Received:2024-11-29 Online:2025-08-28 Published:2025-08-15

摘要/Abstract

摘要： 目的: 探讨芍药苷(paeoniflorin, PF)促进β-防御素表达在念珠菌性口炎中的作用及机制。方法: 采用不同浓度PF处理Leuk-1细胞24、48、72 h,CCK-8试剂盒(cell counting kit-8,CCK-8)法检测细胞活力,筛选后续实验PF浓度与作用时间;建立白色念珠菌(Candida albcians,C.a)感染口腔黏膜上皮细胞系Leuk-1的念珠菌性口炎体外模型,检测PF的抗菌能力;实时荧光定量PCR(quantitative reverse transcription polymerase chain reaction,RT-qPCR)、酶联免疫吸附实验(enzyme-linked immunosorbent assays,ELISA)检测PF处理口腔黏膜上皮细胞后β-防御素(human β-defensin, HBD-1、HBD-2、HBD-3)基因和蛋白的表达水平;Western blot检测核因子-κB(NF-κB)信号通路中磷酸化P65蛋白活化情况。结果: CCK-8结果显示,5 μmol/L、10 μmol/L为PF作用Leuk-1细胞的最佳浓度,可明显降低细胞模型中C.a的黏附率(P<0.05)。PF能够诱导Leuk-1中HBD-1、HBD-2、HBD-3基因和蛋白的表达,与空白组比较差异均有统计学意义(P<0.01),且C.a的生存率显著下降。PF作用细胞后,p-P65/P65蛋白相对表达量升高,阻断P65-NF-κB信号通路后,HBDs的基因、蛋白表达量明显降低(P<0.05),同时C.a的生存率显著下降(P<0.0001)。结论: PF可通过激活P65-NF-κB通路蛋白,有效诱导Leuk-1细胞合成分泌β-防御素,进而抑制C.a菌丝生长、控制C.a的感染与侵袭,为PF防治念珠菌性口炎和口腔黏膜疾病提供依据。

关键词: 芍药苷, 念珠菌性口炎, β-防御素

Abstract: Objective: To study the role and mechanism of paeoniflorin (PF) promoting β-defensin expression in candidal stomatitis. Methods: The model of candida albicans (C.a) infected Leuk-1 cells to detect the antibacterial ability of β-defensin was established. Quantitative reverse transcription polymerase chain reaction (RT-qPCR) and enzyme-linked immunosorbentAssays (ELISA) were used to detect the gene and protein expression level of β-defensin (HBD-1, HBD- 2, HBD-3). The expressions of phosphorylated P65 in NF-κB signaling pathway were detected by Western blot. Results: CCK-8 results showed that PF at the concentration of 5 μmol/L and 10 μmol/L was selected to treat Leuk-1 cells for 24 h for subsequent experiments which could significantly inhibit the adhesion rate of C.a to Leuk-1 (P<0.05).
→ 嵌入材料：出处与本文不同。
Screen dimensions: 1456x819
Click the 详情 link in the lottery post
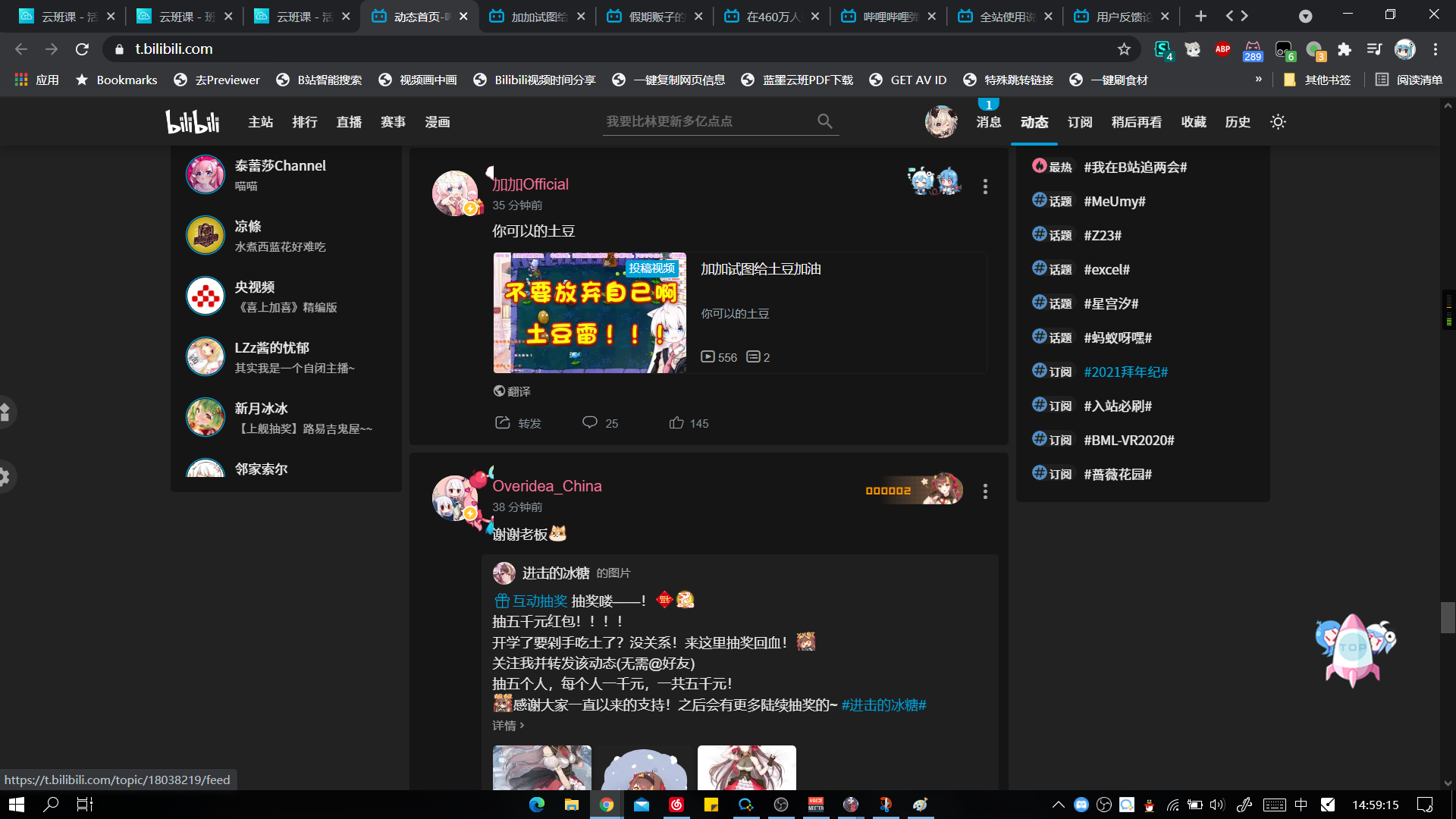coord(506,725)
RT-qPCR and ELISA results showed that 5 μmol/L and 10 μmol/L concentrations of PF could induce Leuk-1 to express HBD-1, -2, and -3, which were statistically significant compared with the blank control group (P<0.01), and the survival rate of C.a under the action of PF decreased significantly. The expression of p-P65 protein was increased by PF. Under the action of inhibitors, the expression of HBD-1, -2, and -3 genes and proteins decreased significantly, the survival rate of C.a increased significantly (P<0.0001). Conclusion: PF induces Leuk-1 cells to secrete and express β-defensins and mucoprotein 1 mainly via P65-NF-κB signal pathway, which could inhibit the growth and control the infection and invasion of C.a, which provided a basis for PF to prevent and treat candida stomatitis and other oral mucosal disease.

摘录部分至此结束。